Wavy Turban Shells – These shells can be very tiny all the way up to 4″ high, the interior of the shell is similar to mother of pearl. The exterior of the shell has strong brownish sort of furry layers, which give the shell strength as it grows. Sometimes Wavy Turban shells wash up onto the beach after large storms. Still alive, local residents and beach goers kindly put them back into the ocean and tide pools. If you look at the bottom of a living Wavy Turban shell, you will find a grooved piece called an operculum, which is attached to the end of the mollusk and is used to seal up the shell very tightly. It’s like a door! Operculum’s are in the same category as Tiger Eye’s, which were used to make jewelry with. On rare occasions I have found the operculum on the beach and thought they were like special worry stone shells because my fingers fit perfectly in the grooves! One of my favorite shells! I have written an illustrated book titled “A Guide to San Diego Sea Shells”, which can be purchased on Amazon.

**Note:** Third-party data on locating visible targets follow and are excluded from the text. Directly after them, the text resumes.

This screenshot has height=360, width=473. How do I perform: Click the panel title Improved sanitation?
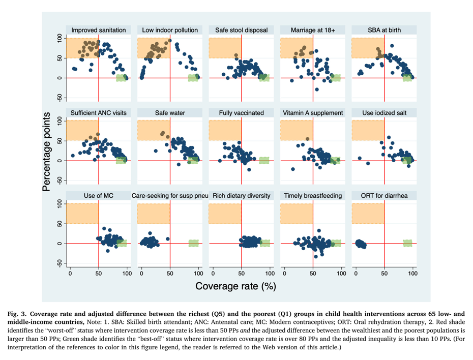pyautogui.click(x=99, y=30)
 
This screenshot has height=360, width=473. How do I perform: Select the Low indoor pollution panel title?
pyautogui.click(x=170, y=30)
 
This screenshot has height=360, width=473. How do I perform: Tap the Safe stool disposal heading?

TIDE POOL LIFE – Illustrations from my photographs. After large winter storms, clumps of sea weeds & sometimes a branch of coral wash up onto the beach. One winter lots of living Wavy Turban shells ended up on the beach, too. Hopefully the high tide arrived & took them all back to their home in the sea. Decades ago Shell Beach in La Jolla had wonderful tide pools filled with sea anemones, hermit crabs, sea urchins & lots of sea shells. Spending time at the beach has always been soul fulfilling. When I spend time looking at these photos & creating illustrations from them, I remember that I will always carry this beauty in my heart.

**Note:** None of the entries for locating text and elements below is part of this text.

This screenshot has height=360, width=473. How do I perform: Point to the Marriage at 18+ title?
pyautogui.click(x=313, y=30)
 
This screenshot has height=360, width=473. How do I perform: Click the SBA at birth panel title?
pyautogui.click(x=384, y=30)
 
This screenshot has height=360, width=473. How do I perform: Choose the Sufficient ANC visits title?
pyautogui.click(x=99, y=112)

SUMMER VACATION – HANDMADE BOOK/ART JOURNAL – Using my sea shell photographs taken on the beach along with illustrations and information about the shells. I imagine this book as an inspiration to go to the beach and “collect” shells by taking home their photos in their natural environment, researching their names (perhaps by using my book “A Guide to San Diego Sea Shells” – sold on Amazon!) and doing sketches of the shells. We can enjoy walks on the beach and protect our coastal environments. I have seen beaches here in San Diego that 40 years ago had shells and today have none. If we hope to have future generations enjoy seeing shells on the beach, then we must “Leave Nothing, Take Nothing”.